§ **Problem to work on**:
Look through the entries below and report how many lines hold the string "Open". Only the number is wanted.
--------------------
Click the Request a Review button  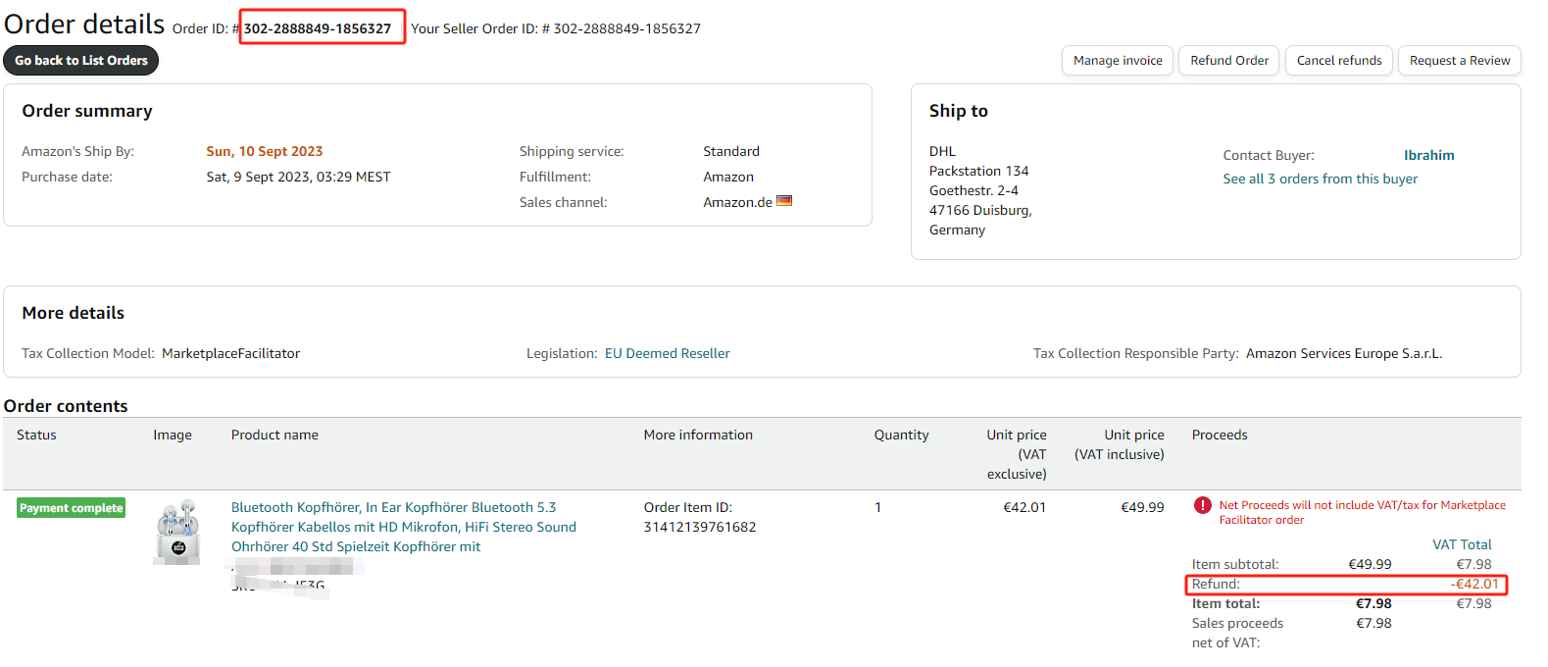1460,61
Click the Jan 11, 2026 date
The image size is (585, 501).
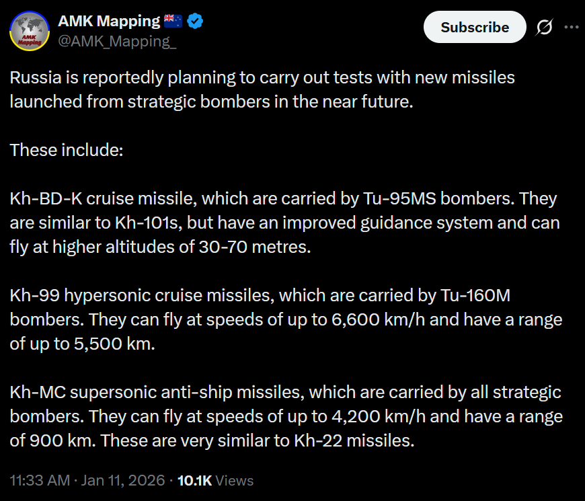click(123, 480)
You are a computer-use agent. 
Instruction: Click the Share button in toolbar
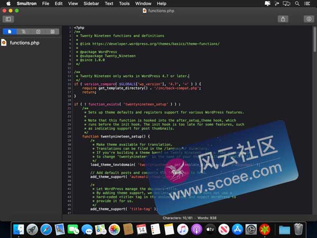[284, 19]
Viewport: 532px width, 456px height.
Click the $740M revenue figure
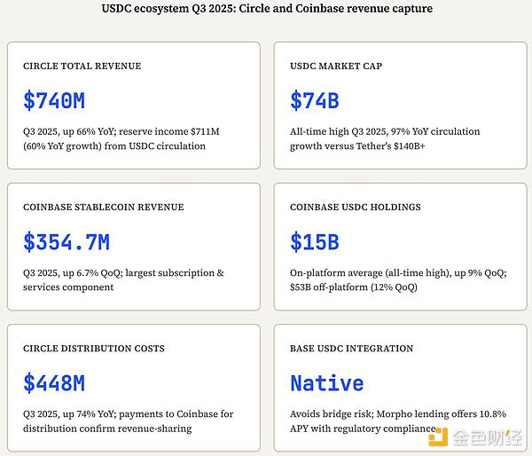54,101
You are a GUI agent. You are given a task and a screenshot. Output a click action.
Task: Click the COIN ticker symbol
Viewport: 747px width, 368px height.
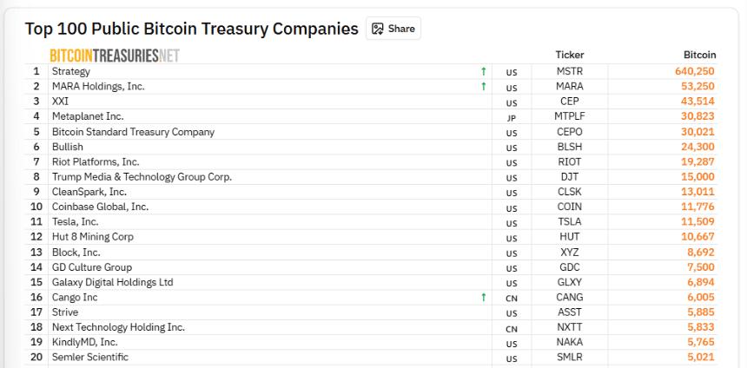[x=570, y=207]
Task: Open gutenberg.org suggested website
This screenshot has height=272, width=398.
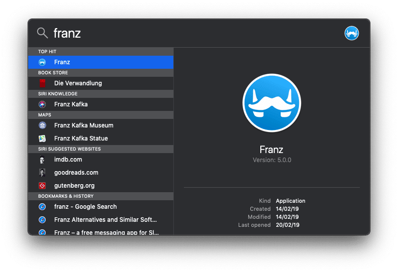Action: coord(75,186)
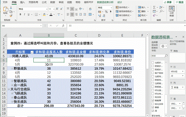Click the Format Painter brush icon
186x117 pixels.
point(12,16)
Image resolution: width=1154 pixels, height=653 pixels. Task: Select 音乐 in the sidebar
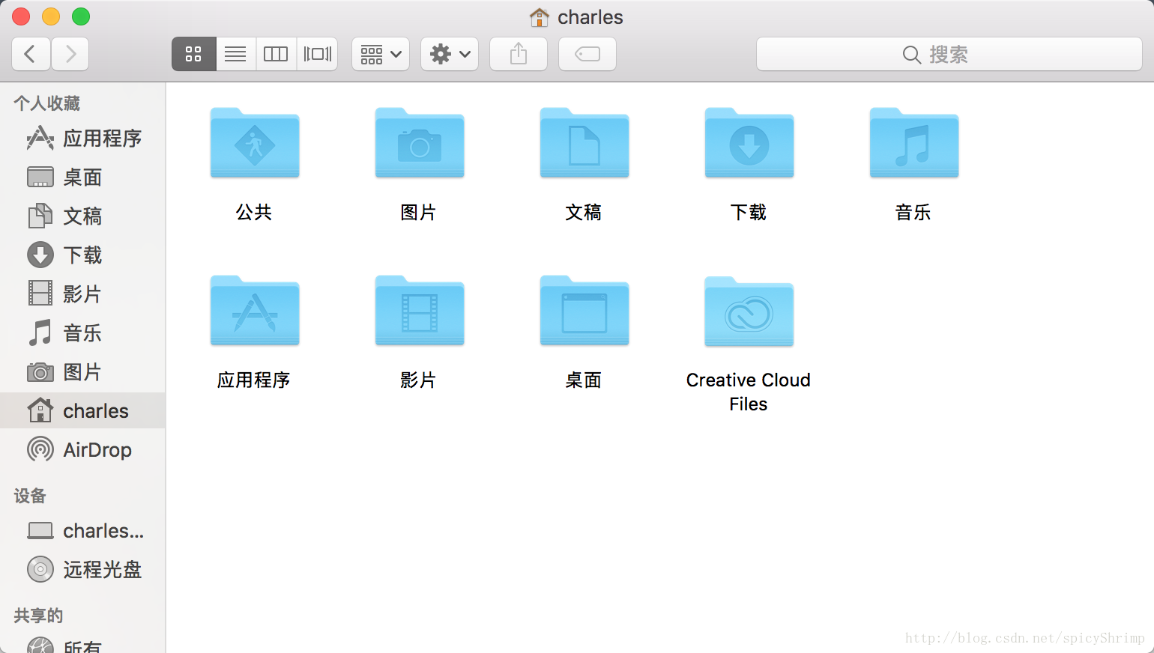[x=82, y=332]
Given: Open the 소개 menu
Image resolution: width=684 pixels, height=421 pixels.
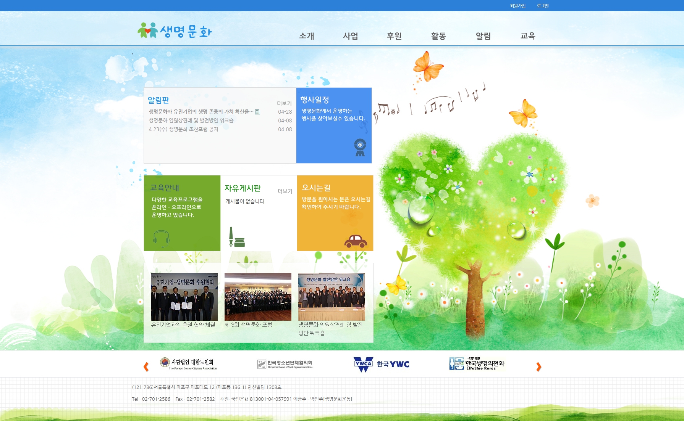Looking at the screenshot, I should click(x=306, y=36).
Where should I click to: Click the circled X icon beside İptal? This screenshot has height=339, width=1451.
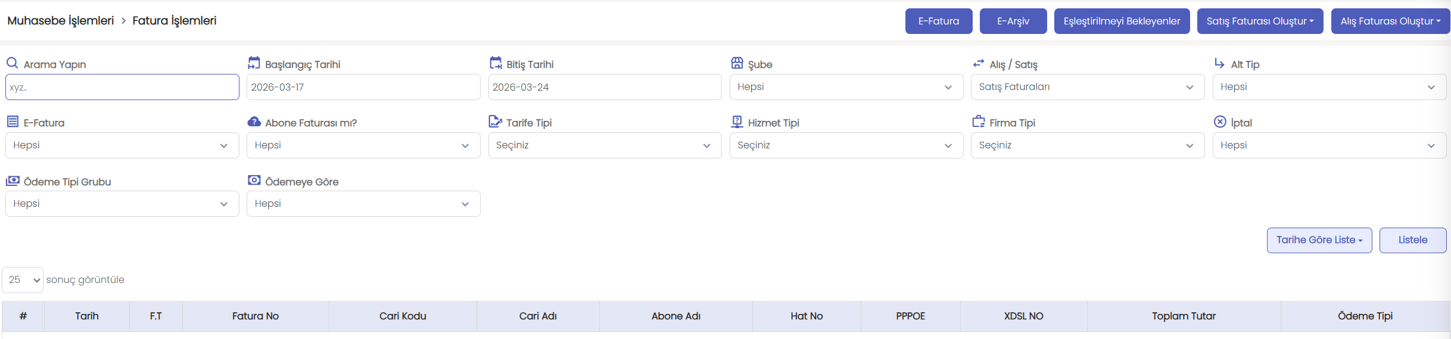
--------------------
§ **Finished exercise**:
2